[[ AVAILABLE DATA open ]]

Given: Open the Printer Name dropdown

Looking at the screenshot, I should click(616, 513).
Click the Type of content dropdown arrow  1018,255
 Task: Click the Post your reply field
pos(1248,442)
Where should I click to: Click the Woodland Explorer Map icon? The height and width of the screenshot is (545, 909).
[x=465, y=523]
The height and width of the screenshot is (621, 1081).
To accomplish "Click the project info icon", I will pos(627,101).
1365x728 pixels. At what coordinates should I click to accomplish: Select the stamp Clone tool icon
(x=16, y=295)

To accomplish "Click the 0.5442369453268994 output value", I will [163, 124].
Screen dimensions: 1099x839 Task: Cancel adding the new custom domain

[[ AVAILABLE DATA closed ]]

» **TRY IT**:
A single number is required: the count of lines in the records that include the string "will".

» **OUTPUT**:
2